WHAT THE EXERCISE ASKS: Your answer should be every line of the entries that has the string "Cuoco" in it.

--- STORED DATA ---

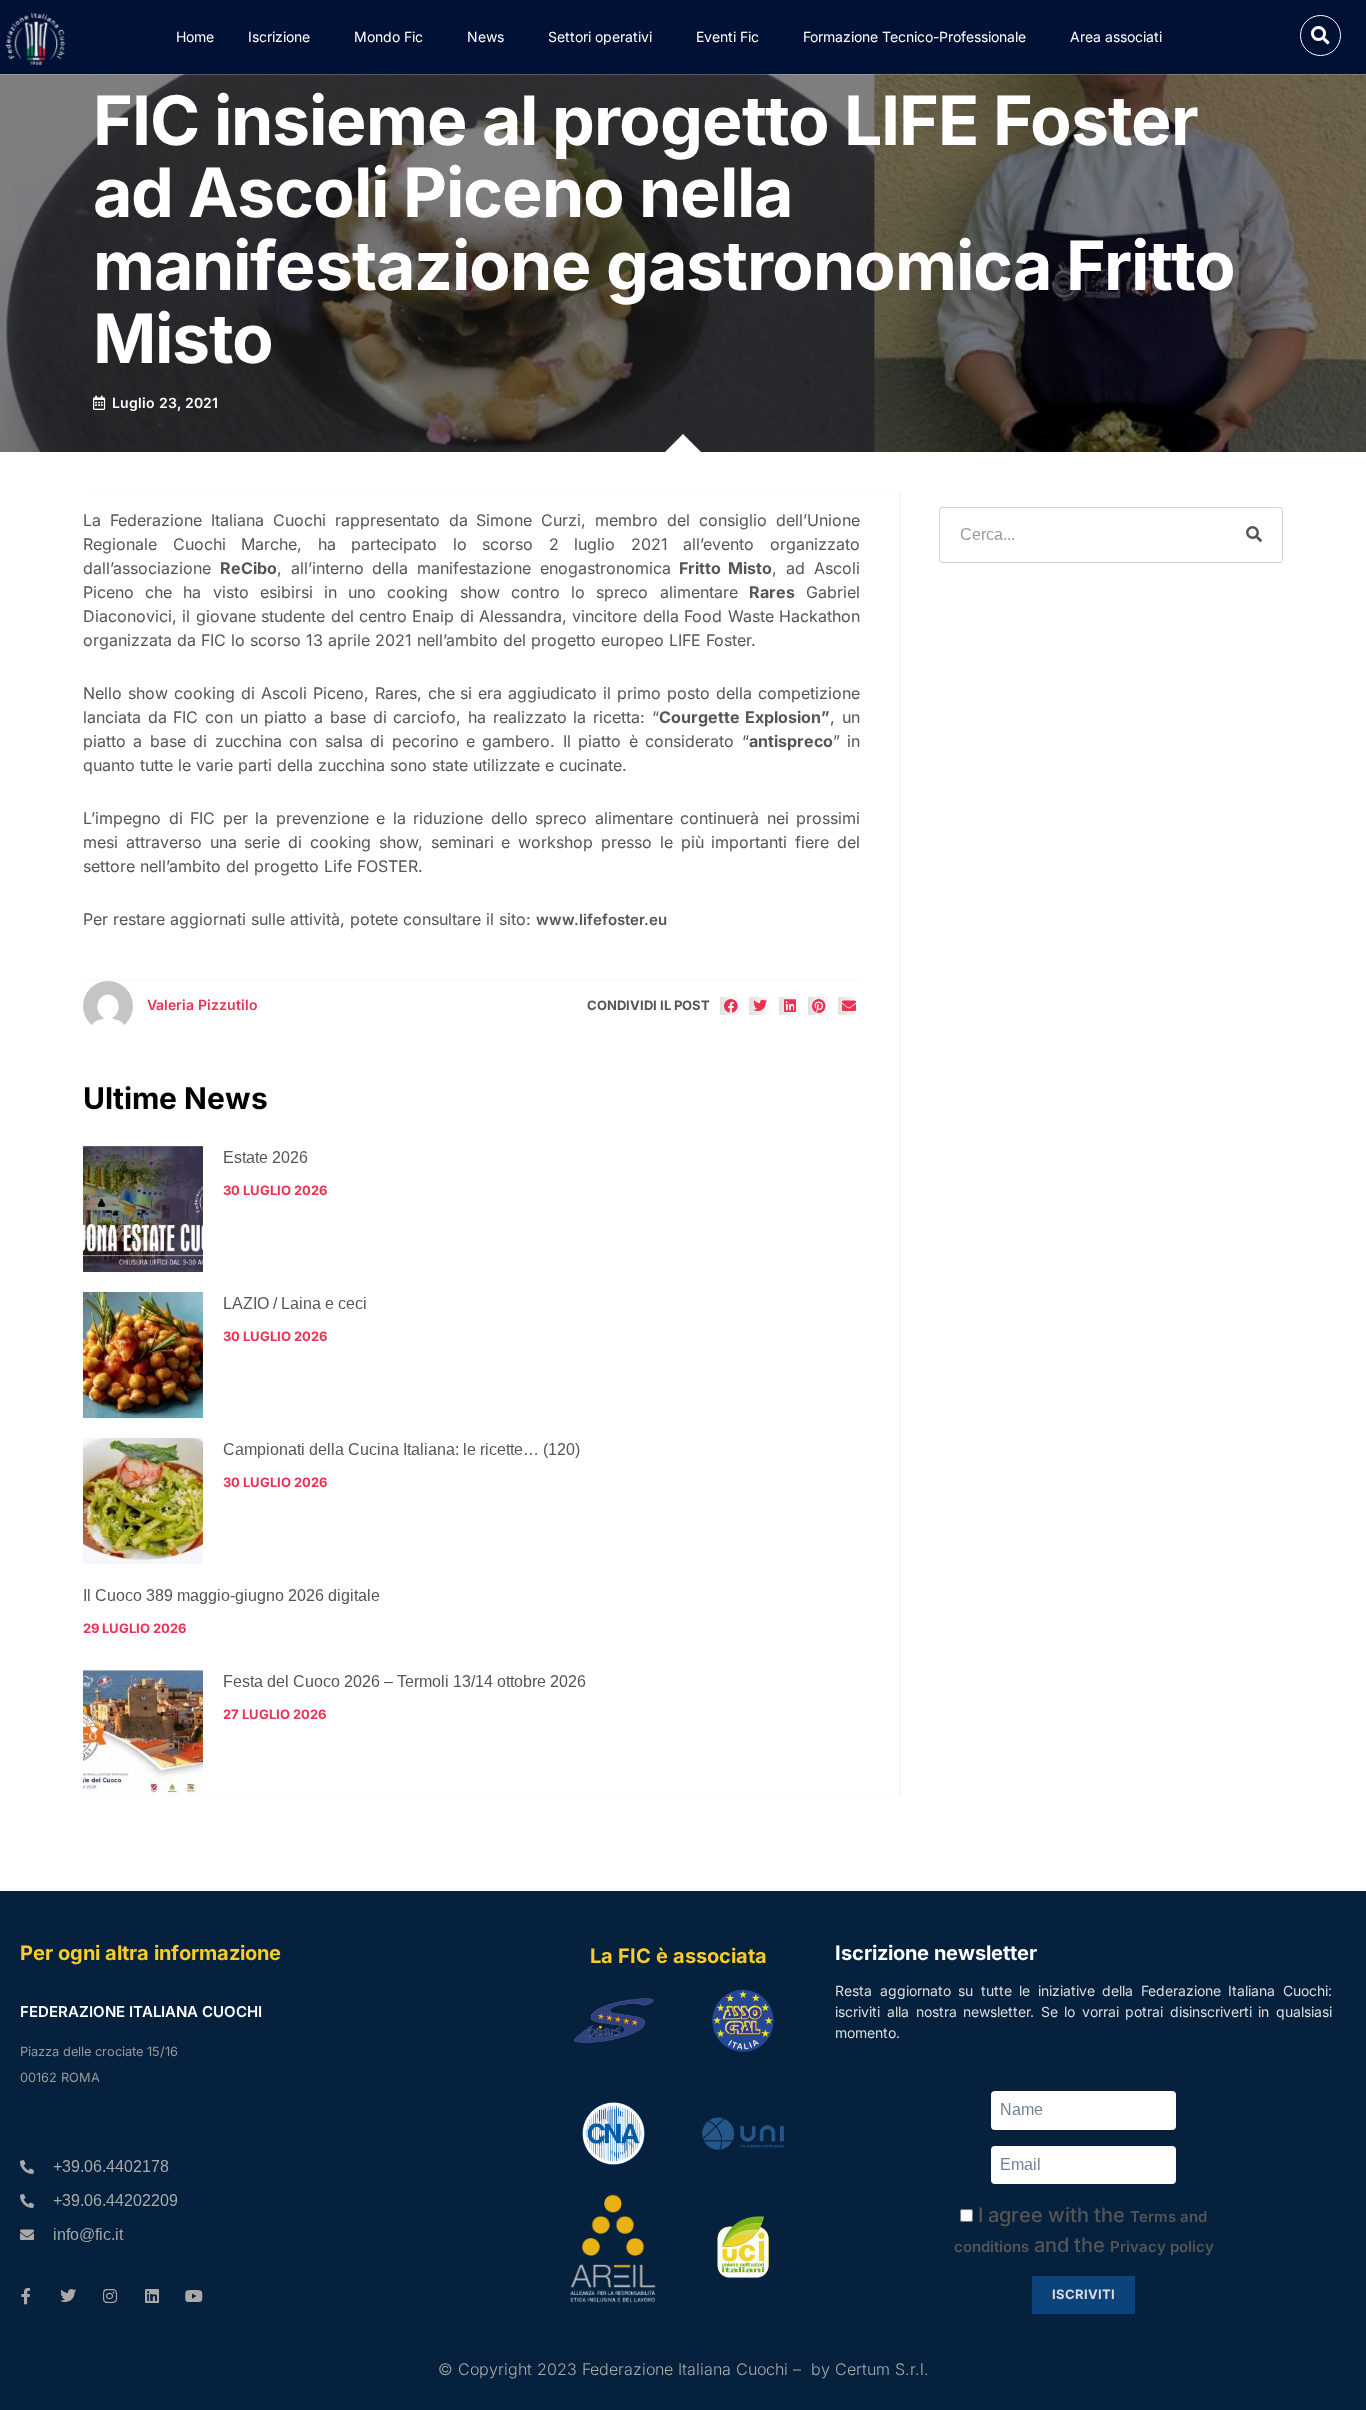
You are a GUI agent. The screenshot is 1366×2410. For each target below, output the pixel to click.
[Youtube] (194, 2296)
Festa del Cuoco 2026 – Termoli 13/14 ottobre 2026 (404, 1681)
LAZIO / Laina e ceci (295, 1303)
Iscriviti (1083, 2294)
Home (195, 36)
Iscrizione (279, 36)
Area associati (1116, 36)
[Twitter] (68, 2296)
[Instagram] (110, 2296)
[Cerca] (1254, 535)
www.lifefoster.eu (601, 919)
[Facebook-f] (26, 2296)
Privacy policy (1162, 2246)
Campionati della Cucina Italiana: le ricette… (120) (401, 1449)
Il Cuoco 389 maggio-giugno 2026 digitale (231, 1595)
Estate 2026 (265, 1157)
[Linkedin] (152, 2296)
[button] (1320, 35)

---

ANSWER SECTION:
Festa del Cuoco 2026 – Termoli 13/14 ottobre 2026 (404, 1681)
Il Cuoco 389 maggio-giugno 2026 digitale (231, 1595)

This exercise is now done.